TASK DIRECTIONS
Output as a JSON list of strings, one per line and skipping blank lines, the part of the records that opens with the line containing "At what coordinates" and closes with the line containing "click(x=329, y=447)", both ends included.

-- start DATA SHOWN --

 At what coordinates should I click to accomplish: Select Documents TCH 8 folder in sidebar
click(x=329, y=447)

-- end DATA SHOWN --
-- start DATA SHOWN --

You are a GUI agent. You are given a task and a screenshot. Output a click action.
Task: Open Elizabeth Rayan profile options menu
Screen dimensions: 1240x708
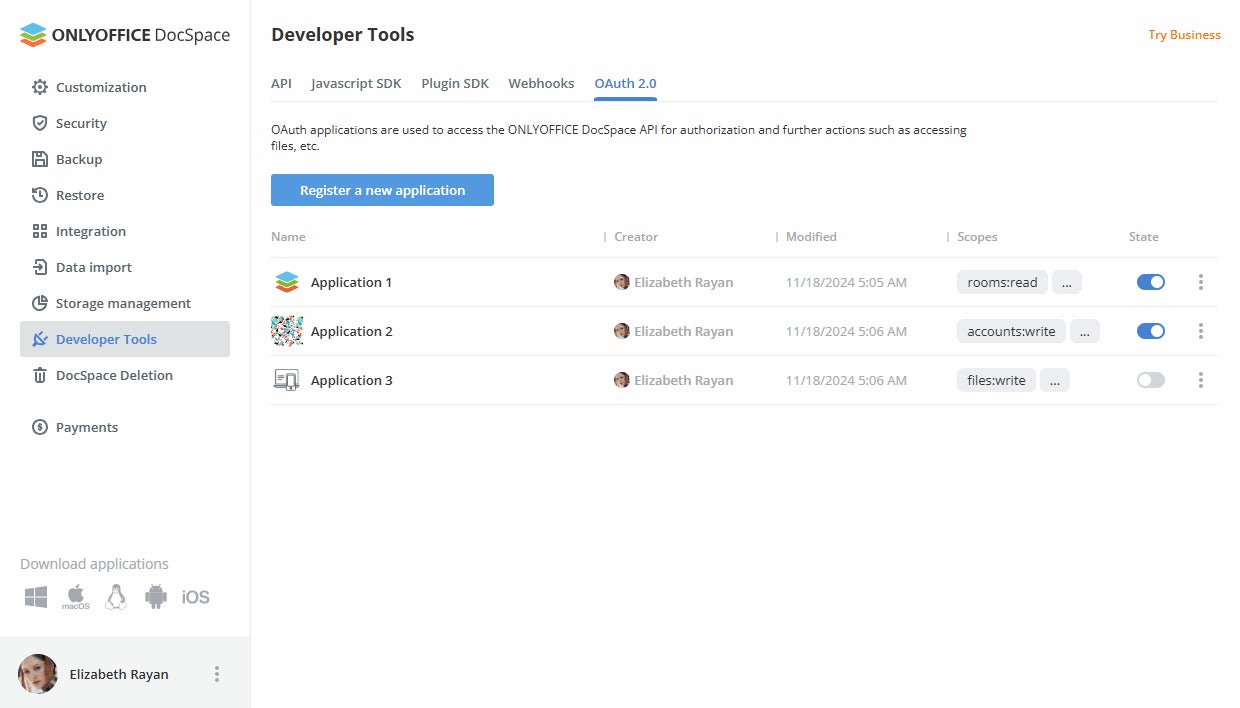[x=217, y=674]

-- end DATA SHOWN --

RESPONSE TO THIS EXERCISE
[
  " At what coordinates should I click to accomplish: Select Documents TCH 8 folder in sidebar",
  "click(x=329, y=447)"
]